Lavorare da casa: un argomento spinoso, soprattutto in Italia. La mancanza di controllo del datore di lavoro unita all’assenza di un protocollo di lavoro per obiettivi (e non per ore) ha spesso fatto sì che lavorare a distanza fosse una pallida compensazione per il lavoro in ufficio: un telelavoro, più che uno smart working. Le differenze tra queste due opzioni sono molte ma una è la principale: non importa quanto tempo si passa davanti alla scrivania, quello che conta è la consegna. Quando la pandemia da Covid-19 e il conseguente lockdown hanno costretto milioni di persone a lavorare da casa, da un lato si è presentato il problema della limitazione dei lavoratori che necessitano di attrezzature, dall’altro un’opportunità di flessibilità per chi sta in ufficio.

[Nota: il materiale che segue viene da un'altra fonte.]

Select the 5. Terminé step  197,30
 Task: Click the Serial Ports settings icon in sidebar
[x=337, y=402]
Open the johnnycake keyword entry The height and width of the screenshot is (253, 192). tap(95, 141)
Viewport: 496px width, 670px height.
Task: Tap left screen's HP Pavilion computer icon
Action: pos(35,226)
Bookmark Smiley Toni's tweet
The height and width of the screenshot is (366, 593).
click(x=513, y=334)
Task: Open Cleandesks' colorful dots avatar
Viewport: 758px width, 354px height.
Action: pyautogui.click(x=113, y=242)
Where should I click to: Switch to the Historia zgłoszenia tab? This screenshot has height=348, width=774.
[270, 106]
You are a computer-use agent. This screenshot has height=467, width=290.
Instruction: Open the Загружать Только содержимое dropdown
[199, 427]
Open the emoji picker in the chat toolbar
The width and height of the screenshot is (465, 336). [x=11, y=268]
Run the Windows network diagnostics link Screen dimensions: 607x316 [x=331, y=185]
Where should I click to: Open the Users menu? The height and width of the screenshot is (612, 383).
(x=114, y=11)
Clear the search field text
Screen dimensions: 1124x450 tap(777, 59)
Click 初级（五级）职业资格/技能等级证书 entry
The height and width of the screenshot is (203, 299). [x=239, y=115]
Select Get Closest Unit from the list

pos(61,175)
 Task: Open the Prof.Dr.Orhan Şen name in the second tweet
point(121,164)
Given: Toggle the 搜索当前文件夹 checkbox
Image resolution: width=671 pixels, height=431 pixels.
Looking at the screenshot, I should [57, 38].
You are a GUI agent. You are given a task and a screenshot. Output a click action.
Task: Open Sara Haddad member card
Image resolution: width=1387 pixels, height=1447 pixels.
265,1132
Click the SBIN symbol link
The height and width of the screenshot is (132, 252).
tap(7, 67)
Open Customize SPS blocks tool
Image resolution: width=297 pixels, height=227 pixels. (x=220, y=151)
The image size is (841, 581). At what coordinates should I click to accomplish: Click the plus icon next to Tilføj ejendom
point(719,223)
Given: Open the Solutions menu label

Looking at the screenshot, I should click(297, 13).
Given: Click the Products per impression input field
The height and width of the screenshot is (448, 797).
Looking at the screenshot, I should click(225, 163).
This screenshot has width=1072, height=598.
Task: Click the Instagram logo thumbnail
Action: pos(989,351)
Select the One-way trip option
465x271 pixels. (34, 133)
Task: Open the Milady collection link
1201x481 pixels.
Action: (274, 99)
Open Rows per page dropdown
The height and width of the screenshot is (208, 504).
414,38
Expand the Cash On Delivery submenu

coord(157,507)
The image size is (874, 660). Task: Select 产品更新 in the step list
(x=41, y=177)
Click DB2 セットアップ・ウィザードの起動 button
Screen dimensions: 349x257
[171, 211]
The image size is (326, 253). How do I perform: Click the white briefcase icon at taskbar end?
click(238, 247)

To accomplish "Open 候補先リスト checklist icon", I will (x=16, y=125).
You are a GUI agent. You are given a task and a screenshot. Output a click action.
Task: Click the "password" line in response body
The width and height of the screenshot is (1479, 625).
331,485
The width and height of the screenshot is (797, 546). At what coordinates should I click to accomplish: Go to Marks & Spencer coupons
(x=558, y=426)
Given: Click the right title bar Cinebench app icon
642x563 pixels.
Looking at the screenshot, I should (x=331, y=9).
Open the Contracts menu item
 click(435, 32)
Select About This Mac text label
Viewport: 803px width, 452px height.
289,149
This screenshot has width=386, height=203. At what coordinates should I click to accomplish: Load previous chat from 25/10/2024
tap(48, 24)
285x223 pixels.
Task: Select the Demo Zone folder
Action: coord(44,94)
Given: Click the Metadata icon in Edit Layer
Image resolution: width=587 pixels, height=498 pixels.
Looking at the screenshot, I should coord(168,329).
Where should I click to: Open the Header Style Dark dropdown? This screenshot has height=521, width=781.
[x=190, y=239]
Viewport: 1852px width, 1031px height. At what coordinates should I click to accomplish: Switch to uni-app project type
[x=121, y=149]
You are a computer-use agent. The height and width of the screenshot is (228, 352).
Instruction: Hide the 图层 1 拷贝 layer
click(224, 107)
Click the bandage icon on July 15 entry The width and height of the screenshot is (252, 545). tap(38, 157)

Non si torna indietro – Jack Dorsey, Ceo del social media americano Twitter, ha da alcuni giorni comunicato ai propri dipendenti con una mail interna che chi vuole continuare a lavorare da casa potrà farlo indefinitamente anche una volta superata l’emergenza sanitaria. Dovranno continuare a presentarsi nelle sedi dell’azienda californiana solo coloro che non possono farne a meno, come chi lavora sul mantenimento fisico dei server. Dorsey ha detto che «gli ultimi mesi hanno dimostrato che il lavoro da casa può funzionare. Se i nostri dipendenti possono lavorare da casa e vogliono farlo per sempre, lo renderemo possibile». Stessa cosa anche per Square, compagnia di pagamenti fondata dallo stesso Dorsey.

Estensione con riserve – Incoraggiamenti per lavorare a casa sono arrivati anche dalle compagnie tecnologiche Google e Microsoft, così come dal social Facebook, dal colosso dell’e-commerce Amazon e dalla finanziaria JPMorgan: tutti hanno cominciato a realizzare test per vedere quanto regga la rete domestica dei propri dipendenti e se il servizio possa essere garantito senza eccezioni. Facebook e Google consentiranno ai lavoratori da remoto di stare a casa fino alla fine dell’anno. Da un lato la società di Zuckerberg, che aveva già garantito ai suoi dipendenti mille dollari di bonus per lavorare a distanza e baby sitter, riaprirà gli uffici il prossimo 6 luglio. Negli stessi giorni ripartiranno anche quelli di Google, come detto dal Ceo Sundar Pichai, che ha annunciato nuove misure di sicurezza per i dipendenti che lavoreranno in sede.

Studio a distanza – Anche le università stanno pensando di estendere la situazione presente oltre la soglia di settembre (che invece resta in Italia). La California State University, che con i suoi 23 campus è una delle più popolose degli Stati Uniti, e la University of California, che ne ha 10, non riapriranno le aule all’inizio del prossimo semestre, almeno non come prima. La CSU ha programmato di cancellare quasi tutte le lezioni con presenza obbligatorie e alcuni campus offriranno solo lezioni da remoto (restano dal vivo gli studenti di medicina e tutti quelli che necessitano di strumentazione per l’apprendimento). In ogni caso i due atenei hanno dichiarato la riapertura anche parziale ai 770mila studenti solo con rigorosi standard di sicurezza, dal distanziamento alla sanitizzazione.

In Italia? – Il nostro Paese sta tentando di colmare il divario in corsa. Prima della pandemia da coronavirus il 46% delle aziende non aveva mai fatto uso dello smart working – ora solamente l’1% conferma questa tendenza. Certo, anche adesso si tratta per lo più di telelavoro: gli 8 milioni gli italiani che lavorano da casa (come riportato dall’Osservatorio Smart Working del Politecnico di Milano) per lo più partecipano a riunioni online, webinar, meeting con le app Zoom, Skype, Hangouts, Meets, WebEx e Workplace. Secondo un sondaggio di Aidp (Associazione per la direzione del personale) l’87% delle aziende sta adottando misure per contrastare il coronavirus, e il 67% ha deciso di ricorrere allo smart working. Gli esempi americani potrebbero un giorno essere copiati anche da aziende italiane, soprattutto dai servizi online, ma per ora non ci sono volontari per il post-Covid. La ministra per la Pubblica Amministrazione Fabiana Dadone ha dichiarato che vorrebbe «che si mantenesse il lavoro agile al 30% come percentuale minima». Si è detta cosciente che con lo smart working si lavori di più, ma sostiene che improntando il lavoro più sul risultato si potrebbe ottenere un maggiore equilibrio tra i tempi della vita privata e quelli del lavoro.